Neuesten Schätzungen von UNICEF zufolge geht der Anteil der Mädchen in Kinderehen weltweit weiter zurück. Allerdings drohen zahlreiche Krisen, darunter Konflikte, Klimaschocks und die anhaltenden Folgen der Covid-19-Pandemie, hart erkämpfte Fortschritte zunichte zu machen. Laut einer heute veröffentlichten Analyse schätzt UNICEF, dass jedes Jahr zwölf Millionen Mädchen eine Kinderehe eingehen müssen. Derzeit leben 640 Millionen Mädchen und Frauen auf der Welt, die vor ihrem 18. Geburtstag verheiratet wurden.
Globale Krisen erschweren Abschaffung von Kinderehen – neuer UNICEF-Bericht
Der Anteil der jungen Frauen in Kinderehen ist seit den letzten Schätzungen vor fünf Jahren von 21 Prozent auf 19 Prozent gesunken. Jedoch müssten trotz dieses positiven Trends die Fortschritte im Kampf gegen Kinderehen 20 Mal schneller sein, um das nachhaltige Entwicklungsziel zu erreichen und bis zum Jahr 2030 diese Praxis ganz zu beenden.
Afrika südlich der Sahara, das mit 20 Prozent derzeit den weltweit zweitgrössten Anteil an Kinderbräuten trägt, ist beim aktuellen Fortschrittstempo mehr als 200 Jahre davon entfernt, Kinderehen zu beenden. Das starke Bevölkerungswachstum und die anhaltenden Krisen in der Region werden nach jetzigem Stand sogar zu einer steigenden Zahl von Kinderehen führen.
In den Regionen Lateinamerika und Karibik, Naher Osten und Nordafrika sowie Osteuropa und Zentralasien stagniert die Entwicklung weitgehend.
Für den global insgesamt positiven Trend sind hauptsächlich Fortschritte in Südasien verantwortlich.
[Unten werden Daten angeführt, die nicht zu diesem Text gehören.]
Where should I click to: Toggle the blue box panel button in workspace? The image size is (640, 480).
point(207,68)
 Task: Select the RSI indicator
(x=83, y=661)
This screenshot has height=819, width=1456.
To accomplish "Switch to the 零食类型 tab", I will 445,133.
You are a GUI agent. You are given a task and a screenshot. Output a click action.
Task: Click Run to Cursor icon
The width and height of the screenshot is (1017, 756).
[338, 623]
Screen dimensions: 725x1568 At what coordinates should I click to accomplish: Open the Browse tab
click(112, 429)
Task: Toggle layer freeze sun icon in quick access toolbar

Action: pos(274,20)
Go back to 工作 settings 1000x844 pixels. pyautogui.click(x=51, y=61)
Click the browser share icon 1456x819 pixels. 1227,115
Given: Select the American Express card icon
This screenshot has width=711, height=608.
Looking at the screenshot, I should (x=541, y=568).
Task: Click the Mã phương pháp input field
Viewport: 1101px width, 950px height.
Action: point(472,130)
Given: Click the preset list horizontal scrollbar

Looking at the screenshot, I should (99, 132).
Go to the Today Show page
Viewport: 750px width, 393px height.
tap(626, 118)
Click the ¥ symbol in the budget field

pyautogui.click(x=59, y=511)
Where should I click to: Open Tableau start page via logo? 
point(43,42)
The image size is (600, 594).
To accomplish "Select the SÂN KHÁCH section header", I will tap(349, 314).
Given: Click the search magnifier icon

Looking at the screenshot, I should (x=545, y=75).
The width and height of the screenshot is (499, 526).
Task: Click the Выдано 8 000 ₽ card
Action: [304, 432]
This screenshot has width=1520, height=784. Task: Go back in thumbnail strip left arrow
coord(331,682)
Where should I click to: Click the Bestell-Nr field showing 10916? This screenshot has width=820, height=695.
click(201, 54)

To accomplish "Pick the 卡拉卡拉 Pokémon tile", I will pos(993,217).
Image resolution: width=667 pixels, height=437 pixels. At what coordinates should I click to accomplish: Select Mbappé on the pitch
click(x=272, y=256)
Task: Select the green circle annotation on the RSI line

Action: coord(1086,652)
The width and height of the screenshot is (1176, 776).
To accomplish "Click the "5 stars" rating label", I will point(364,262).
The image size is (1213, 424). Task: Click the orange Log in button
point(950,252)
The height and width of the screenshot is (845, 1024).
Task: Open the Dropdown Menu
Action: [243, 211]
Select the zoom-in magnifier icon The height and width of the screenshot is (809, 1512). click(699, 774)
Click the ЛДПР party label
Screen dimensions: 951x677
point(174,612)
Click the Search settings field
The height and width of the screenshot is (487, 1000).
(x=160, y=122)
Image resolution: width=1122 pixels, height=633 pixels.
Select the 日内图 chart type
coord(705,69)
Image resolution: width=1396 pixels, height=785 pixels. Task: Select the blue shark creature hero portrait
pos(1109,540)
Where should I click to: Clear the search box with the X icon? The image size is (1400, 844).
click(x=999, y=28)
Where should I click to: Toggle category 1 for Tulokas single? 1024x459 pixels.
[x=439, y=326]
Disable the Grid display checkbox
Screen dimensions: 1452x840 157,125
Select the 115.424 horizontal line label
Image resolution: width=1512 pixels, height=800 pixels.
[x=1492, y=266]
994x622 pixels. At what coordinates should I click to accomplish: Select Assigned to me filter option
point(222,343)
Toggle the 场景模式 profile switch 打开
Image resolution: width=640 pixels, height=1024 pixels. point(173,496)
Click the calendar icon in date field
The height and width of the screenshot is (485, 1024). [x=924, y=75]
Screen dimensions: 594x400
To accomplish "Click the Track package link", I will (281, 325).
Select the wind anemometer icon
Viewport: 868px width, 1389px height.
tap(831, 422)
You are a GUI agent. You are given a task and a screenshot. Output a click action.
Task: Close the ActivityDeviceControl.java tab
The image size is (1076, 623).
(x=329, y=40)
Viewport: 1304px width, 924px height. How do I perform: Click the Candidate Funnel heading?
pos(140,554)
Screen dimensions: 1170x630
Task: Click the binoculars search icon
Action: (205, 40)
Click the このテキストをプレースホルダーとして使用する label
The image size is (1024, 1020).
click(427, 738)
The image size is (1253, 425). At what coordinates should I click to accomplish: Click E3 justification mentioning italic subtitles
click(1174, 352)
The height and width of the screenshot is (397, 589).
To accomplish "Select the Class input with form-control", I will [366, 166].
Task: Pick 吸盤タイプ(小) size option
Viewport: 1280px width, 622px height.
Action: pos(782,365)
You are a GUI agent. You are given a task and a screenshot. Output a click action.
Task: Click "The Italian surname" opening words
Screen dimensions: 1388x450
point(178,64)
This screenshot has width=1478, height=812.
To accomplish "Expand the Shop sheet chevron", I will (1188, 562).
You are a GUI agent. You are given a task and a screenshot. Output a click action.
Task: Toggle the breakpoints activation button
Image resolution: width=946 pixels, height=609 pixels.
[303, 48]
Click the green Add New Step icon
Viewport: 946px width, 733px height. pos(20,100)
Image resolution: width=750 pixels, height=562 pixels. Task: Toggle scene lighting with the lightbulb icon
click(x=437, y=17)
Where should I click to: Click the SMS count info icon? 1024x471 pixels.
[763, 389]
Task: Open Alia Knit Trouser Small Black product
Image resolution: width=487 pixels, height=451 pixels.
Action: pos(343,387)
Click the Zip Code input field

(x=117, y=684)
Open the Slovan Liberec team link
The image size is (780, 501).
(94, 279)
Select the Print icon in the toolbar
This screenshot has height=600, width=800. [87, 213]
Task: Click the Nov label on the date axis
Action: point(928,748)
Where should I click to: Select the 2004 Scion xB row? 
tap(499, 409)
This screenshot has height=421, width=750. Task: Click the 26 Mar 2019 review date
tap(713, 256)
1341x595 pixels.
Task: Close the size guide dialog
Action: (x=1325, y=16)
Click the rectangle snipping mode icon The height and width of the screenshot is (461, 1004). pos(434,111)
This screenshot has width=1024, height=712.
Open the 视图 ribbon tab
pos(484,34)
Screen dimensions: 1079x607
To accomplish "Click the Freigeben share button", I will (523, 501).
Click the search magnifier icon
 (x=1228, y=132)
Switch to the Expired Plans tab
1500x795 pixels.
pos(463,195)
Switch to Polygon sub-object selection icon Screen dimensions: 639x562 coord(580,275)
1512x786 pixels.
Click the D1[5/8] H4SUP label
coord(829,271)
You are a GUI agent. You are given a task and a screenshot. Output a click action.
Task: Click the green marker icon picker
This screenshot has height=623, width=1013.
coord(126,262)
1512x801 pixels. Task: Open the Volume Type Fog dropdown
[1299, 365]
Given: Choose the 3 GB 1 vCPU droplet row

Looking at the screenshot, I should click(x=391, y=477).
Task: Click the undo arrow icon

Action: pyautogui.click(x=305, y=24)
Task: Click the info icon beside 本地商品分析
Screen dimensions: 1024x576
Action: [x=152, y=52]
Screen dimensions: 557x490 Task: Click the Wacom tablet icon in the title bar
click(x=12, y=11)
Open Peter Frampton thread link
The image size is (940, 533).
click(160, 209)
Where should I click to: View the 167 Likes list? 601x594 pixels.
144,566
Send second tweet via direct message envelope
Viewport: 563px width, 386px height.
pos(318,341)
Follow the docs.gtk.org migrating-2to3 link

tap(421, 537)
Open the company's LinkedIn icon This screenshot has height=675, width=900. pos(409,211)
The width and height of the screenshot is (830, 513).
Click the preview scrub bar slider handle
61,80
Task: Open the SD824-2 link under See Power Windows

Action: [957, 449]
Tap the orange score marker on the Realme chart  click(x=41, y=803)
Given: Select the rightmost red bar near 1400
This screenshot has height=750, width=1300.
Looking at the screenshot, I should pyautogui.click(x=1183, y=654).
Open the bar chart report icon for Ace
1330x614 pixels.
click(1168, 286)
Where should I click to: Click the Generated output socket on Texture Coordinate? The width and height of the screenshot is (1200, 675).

Die Region ist auf dem besten Weg, Kinderehen in rund 55 Jahren abzuschaffen. In der Region leben jedoch nach wie vor fast die Hälfte aller Kinderbräute. Obwohl Indien in den letzten Jahrzehnten erhebliche Fortschritte gemacht hat, werden dort immer noch ein Drittel der weltweiten Kinderehen geschlossen.
Krisen verschärfen Ursachen und vermindern Schutzfaktoren
Die Wahrscheinlichkeit, dass Mädchen in fragilen Situationen früh verheiratet werden, ist doppelt so hoch wie bei Mädchen im globalen Durchschnitt. Kinderehen haben für Mädchen sowohl unmittelbare als auch lebenslange Folgen. Sie bleiben mit geringerer Wahrscheinlichkeit in der Schule und sind dem erhöhten Risiko einer frühen Schwangerschaft ausgesetzt, was wiederum das Risiko von gesundheitlichen Komplikationen und die Sterblichkeit von Kindern und Müttern erhöht. Eine Frühehe kann Mädchen auch von Familie und Freunden isolieren und sie von der Teilnahme an der Gesellschaft ausschliessen, was ihre mentale Gesundheit und ihr Wohlbefinden stark beeinträchtigt.
Weltweit tragen Konflikte, klimabedingte Katastrophen und die anhaltenden Auswirkungen der Covid-19-Pandemie dazu bei, die tieferliegenden Ursachen von Kinderehen zu verschärfen – dazu zählt insbesondere die steigende Armut. Schätzungen zufolge hat die Pandemie die Zahl der verhinderten Kinderehen seit 2020 bereits um ein Viertel reduziert. Gleichzeitig, fallen Schutzfaktoren weg, weil Mädchen der Zugang zu Gesundheitsversorgung, Bildung, Sozialdiensten und Unterstützung durch die Gemeinschaft erschwert wird.
UNICEF-Exekutivdirektorin Catherine Russell ist jedoch der Auffassung, dass der positive Trend durch die unermüdliche Unterstützung der gefährdeten Mädchen und Familien fortgesetzt werden kann. «Wir müssen uns darauf konzentrieren, Mädchen in der Schule zu halten und sicherzustellen, dass sie wirtschaftliche Chancen haben», meint Catherine Russel.